The need to develop an in-house culture of cybersecurity
Cybercriminals are skilled in identifying the weakest links in a company. Often, they look no further than the personal information shared publicly on social media. An employee’s interests, the birthdays of their children or the name of the family pet can all be used in spear phishing attacks or provide clues for hacking passwords.
“People are the greatest point of vulnerability when it comes to cybersecurity. The breach may be accidental (mistakes, forgetting or failing to respect instructions), or it might result from data compromise (unwittingly enabling malicious intrusion) or premeditation (causing intentional harm for a variety of reasons.),” says Franck Nielacny, Chief Information Officer at Stormshield.
The risk of data compromise, in particular, is increasing. “All companies and all employees can be threat vectors. This is true for mass attacks, as in the case of the WannaCry ransomware in 2017, but also for highly targeted attacks, where they are unwitting players,” warns Stéphane Prévost, Product Marketing Manager at Stormshield.
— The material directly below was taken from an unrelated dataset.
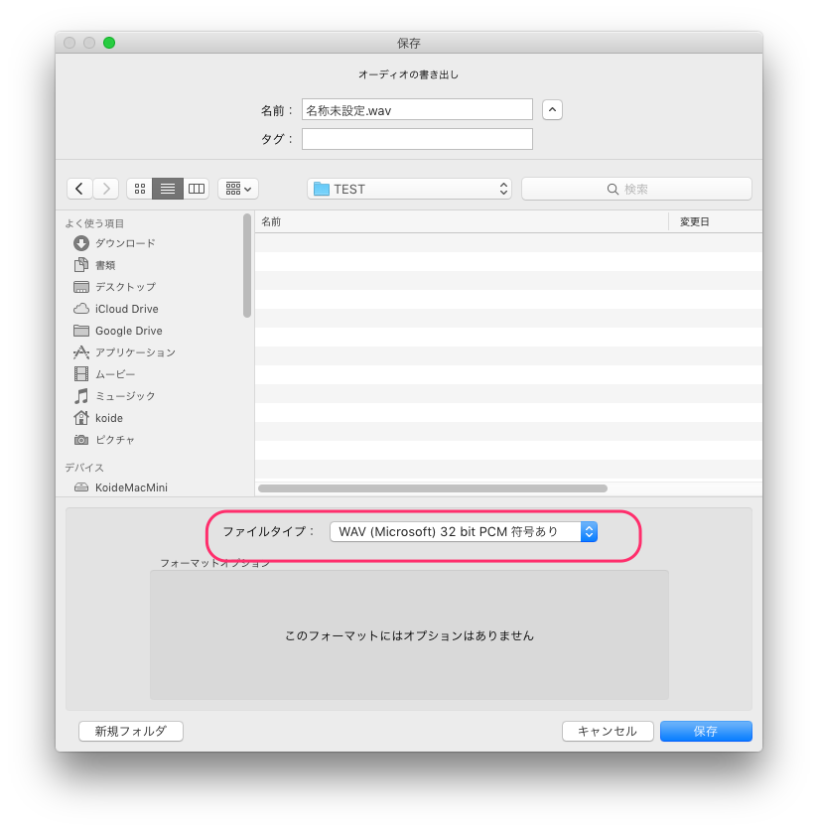Sort by the 変更日 column header
The image size is (818, 831).
coord(715,221)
Corporate cybersecurity: everybody’s business
Even when everybody has understood the need to place people at the core of the corporate cybersecurity policy, you still have to persuade employees that cybersecurity is everybody’s business. To successfully develop a shared in-house cybersecurity culture, five key players need to be involved, according to Franck Nielacny: “management, employee representatives, HR, the head of IT security and the IT director”.
The process is far from simple, for a number of (good) reasons. First, the new security processes are generally viewed by employees as yet another constraint. At the same time, many companies have a siloed organisation that is not necessarily favourable to teamwork. A shared culture cannot develop effectively with only minimal cooperation between departments. As a result, it appears difficult to collect practical real-time feedback on each company’s vulnerabilities and to find a way to address them quickly.
The cybersecurity culture needs to place even greater emphasis on integrating security from an early stage, in the business software development cycle. This is one of the best ways to educate all corporate departments on managing sensitive data! With the GDPR, “Security by Design” has even become a standard, ensuring that the software itself does not itself become the weakest link in the security process. Often, however, it is the lack of qualified in-house staff that hampers efforts to deploy an ongoing information policy on IT risk.
Also, the emergence of a cybersecurity culture can also be hindered by an approach that is too top-down. Getting employees on board requires active involvement from senior management as well as middle management. As a result, the end user and his/her needs must always be the key concern. For cybersecurity to be effective, it needs to become part of everyday practices. At Stormshield, one of the measures put in place to instill a cybersecurity culture involves ‘punishment by pastry’. If an employee leaves their workstation open when they are not at their desk, their email is ‘hacked’ and they have to buy a round of croissants for the whole office. This method has proved to be highly effective.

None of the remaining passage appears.